Task details: Turn the stretch of the listing from the line containing "Click the page vertical scrollbar" through the line containing "coord(1173,96)" into a numbered list, skipping any blank lines.

* Begin Dataset extract *

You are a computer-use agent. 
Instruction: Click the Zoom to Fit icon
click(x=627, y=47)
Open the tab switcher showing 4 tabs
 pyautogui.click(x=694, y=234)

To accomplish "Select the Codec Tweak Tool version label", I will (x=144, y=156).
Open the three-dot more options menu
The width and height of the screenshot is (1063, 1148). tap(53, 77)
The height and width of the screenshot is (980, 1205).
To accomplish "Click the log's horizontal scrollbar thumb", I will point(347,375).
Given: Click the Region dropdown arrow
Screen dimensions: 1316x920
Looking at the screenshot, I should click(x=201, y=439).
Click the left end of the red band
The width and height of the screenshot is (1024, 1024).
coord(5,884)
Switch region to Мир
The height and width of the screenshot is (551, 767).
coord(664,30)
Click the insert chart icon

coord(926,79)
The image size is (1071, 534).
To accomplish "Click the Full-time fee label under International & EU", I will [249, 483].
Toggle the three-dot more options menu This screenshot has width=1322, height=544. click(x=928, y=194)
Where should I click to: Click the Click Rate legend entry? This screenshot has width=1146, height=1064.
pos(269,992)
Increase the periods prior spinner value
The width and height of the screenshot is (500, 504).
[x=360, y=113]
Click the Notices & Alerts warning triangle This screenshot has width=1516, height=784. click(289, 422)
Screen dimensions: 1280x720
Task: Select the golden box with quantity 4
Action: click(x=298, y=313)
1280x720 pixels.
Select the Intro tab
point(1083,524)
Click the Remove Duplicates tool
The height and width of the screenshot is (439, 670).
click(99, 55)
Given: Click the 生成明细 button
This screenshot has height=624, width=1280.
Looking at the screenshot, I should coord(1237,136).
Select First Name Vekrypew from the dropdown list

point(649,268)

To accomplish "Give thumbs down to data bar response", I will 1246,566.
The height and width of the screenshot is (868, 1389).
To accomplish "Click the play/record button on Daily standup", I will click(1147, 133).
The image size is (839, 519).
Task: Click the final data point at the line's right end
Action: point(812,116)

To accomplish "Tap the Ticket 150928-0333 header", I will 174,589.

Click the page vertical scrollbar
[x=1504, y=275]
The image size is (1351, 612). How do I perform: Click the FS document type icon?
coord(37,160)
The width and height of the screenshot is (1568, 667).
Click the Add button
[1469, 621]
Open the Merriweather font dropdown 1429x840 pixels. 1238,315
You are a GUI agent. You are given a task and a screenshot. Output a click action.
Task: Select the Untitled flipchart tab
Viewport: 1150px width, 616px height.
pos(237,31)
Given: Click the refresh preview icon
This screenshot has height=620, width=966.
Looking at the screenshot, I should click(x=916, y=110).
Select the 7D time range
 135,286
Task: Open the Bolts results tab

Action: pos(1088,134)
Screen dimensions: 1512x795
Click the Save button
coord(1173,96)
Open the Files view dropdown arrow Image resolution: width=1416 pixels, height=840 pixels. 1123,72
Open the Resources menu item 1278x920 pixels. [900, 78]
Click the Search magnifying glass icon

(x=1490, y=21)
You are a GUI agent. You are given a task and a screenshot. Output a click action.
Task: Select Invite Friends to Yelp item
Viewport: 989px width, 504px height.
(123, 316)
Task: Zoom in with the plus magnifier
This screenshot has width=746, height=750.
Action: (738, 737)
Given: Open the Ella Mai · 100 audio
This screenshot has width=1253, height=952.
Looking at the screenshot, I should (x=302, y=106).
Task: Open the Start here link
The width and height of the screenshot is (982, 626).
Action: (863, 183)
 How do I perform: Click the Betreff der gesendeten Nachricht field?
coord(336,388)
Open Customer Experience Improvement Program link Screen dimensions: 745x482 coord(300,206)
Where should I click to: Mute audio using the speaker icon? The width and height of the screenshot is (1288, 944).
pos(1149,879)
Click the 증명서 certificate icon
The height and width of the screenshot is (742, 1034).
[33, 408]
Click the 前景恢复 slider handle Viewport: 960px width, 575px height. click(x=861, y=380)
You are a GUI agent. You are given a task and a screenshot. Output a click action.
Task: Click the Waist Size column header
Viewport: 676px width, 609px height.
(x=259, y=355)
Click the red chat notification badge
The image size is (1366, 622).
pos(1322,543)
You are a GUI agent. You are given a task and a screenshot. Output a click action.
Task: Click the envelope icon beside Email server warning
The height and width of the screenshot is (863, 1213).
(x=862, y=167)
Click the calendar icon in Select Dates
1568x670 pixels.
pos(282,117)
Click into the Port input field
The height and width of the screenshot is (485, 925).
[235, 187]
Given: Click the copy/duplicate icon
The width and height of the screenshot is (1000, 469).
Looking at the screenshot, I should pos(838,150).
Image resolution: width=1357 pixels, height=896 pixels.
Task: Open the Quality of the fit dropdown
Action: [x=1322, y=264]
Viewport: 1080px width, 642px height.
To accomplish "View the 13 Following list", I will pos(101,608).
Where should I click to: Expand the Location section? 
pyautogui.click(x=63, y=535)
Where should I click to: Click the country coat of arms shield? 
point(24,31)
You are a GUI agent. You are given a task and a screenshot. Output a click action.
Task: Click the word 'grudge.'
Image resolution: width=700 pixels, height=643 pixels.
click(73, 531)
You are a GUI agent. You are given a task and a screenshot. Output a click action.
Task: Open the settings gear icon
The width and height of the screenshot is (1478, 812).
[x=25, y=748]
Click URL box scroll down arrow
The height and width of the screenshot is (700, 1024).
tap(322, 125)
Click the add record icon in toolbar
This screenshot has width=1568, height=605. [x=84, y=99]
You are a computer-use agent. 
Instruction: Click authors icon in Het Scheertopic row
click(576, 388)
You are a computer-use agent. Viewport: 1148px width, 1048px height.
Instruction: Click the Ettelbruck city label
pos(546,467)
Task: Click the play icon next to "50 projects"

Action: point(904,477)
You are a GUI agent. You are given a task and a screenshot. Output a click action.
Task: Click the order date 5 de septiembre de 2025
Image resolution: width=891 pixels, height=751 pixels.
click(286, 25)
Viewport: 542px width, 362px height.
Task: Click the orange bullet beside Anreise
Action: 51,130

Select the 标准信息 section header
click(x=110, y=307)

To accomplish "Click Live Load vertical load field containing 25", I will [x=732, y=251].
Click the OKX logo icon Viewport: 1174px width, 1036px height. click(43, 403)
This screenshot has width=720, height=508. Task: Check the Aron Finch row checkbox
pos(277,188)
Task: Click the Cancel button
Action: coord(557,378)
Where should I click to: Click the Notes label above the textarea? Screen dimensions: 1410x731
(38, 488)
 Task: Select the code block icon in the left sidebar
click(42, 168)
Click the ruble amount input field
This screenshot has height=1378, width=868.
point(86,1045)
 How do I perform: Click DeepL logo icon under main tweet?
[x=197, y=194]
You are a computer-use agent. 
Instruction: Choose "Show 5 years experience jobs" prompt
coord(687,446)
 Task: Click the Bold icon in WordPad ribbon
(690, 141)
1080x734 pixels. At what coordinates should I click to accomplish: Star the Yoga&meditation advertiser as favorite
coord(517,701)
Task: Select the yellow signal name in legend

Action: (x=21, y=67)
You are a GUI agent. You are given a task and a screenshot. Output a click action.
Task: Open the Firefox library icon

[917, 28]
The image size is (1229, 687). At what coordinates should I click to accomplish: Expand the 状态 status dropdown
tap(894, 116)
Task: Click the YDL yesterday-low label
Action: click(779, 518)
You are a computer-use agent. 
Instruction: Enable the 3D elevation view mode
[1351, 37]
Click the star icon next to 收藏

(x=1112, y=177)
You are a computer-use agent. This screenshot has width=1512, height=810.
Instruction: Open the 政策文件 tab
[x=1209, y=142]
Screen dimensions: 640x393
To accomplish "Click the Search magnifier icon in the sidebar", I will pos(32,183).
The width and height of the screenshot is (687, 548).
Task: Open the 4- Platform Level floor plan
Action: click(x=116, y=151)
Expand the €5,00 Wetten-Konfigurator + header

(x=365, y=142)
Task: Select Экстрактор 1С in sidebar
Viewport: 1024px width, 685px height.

* End Dataset extract *

Written reply:
1. Click the page vertical scrollbar
2. [x=1504, y=275]
3. The image size is (1351, 612). How do I perform: Click the FS document type icon?
4. coord(37,160)
5. The width and height of the screenshot is (1568, 667).
6. Click the Add button
7. [1469, 621]
8. Open the Merriweather font dropdown 1429x840 pixels. 1238,315
9. You are a GUI agent. You are given a task and a screenshot. Output a click action.
10. Task: Select the Untitled flipchart tab
11. Viewport: 1150px width, 616px height.
12. pos(237,31)
13. Given: Click the refresh preview icon
14. This screenshot has height=620, width=966.
15. Looking at the screenshot, I should click(x=916, y=110).
16. Select the 7D time range
17.  135,286
18. Task: Open the Bolts results tab
19. Action: pos(1088,134)
20. Screen dimensions: 1512x795
21. Click the Save button
22. coord(1173,96)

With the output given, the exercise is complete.